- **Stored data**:

··········

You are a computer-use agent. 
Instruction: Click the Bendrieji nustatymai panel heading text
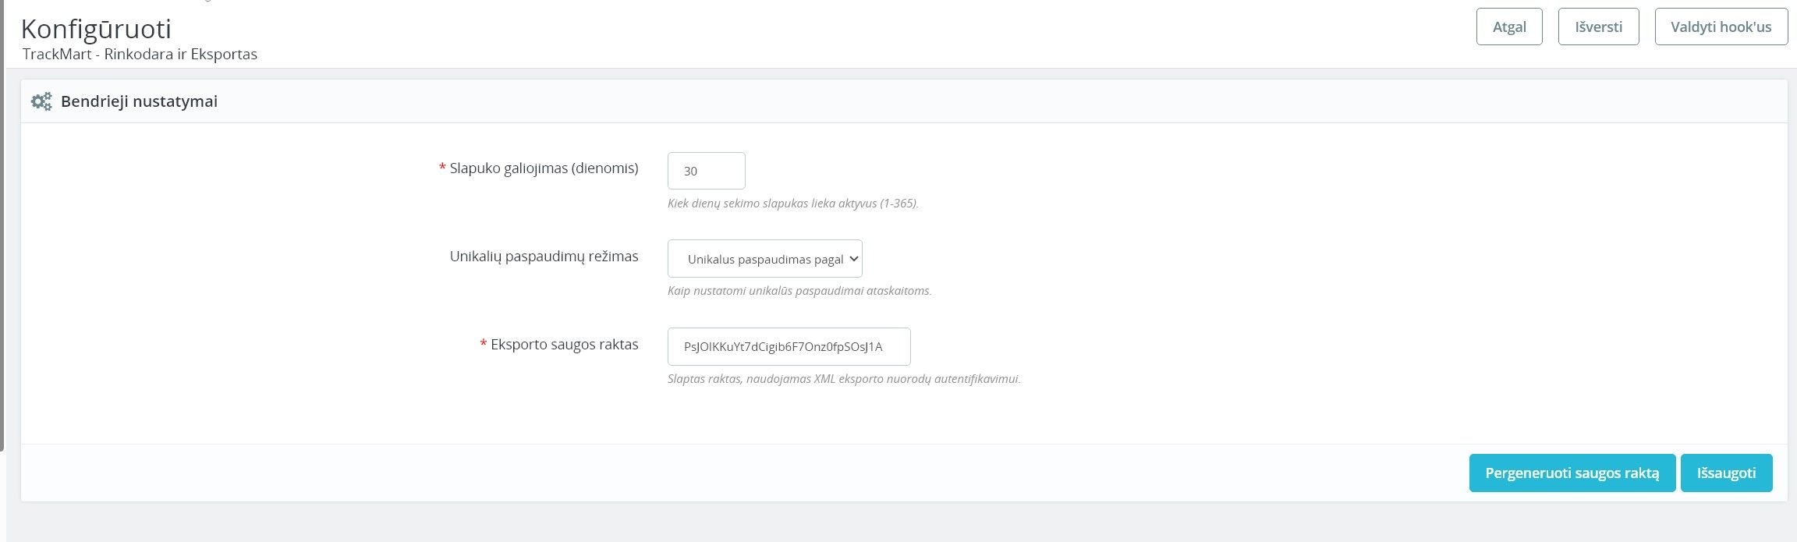pyautogui.click(x=139, y=101)

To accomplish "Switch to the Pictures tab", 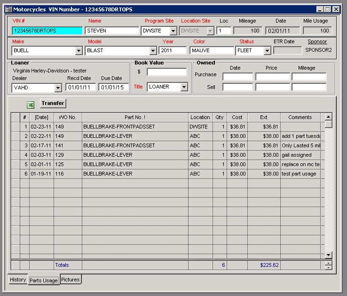I will pyautogui.click(x=71, y=280).
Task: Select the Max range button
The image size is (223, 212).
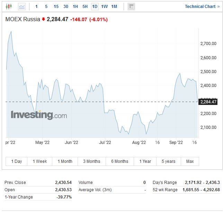Action: (x=190, y=161)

··········

- **Task description**: Beginning at the line that contains "Task: Select the Max range button", retype each line of the data above through the very last one. Do not retype the pictures.

- **The completed task**:
Task: Select the Max range button
The image size is (223, 212).
Action: (x=190, y=161)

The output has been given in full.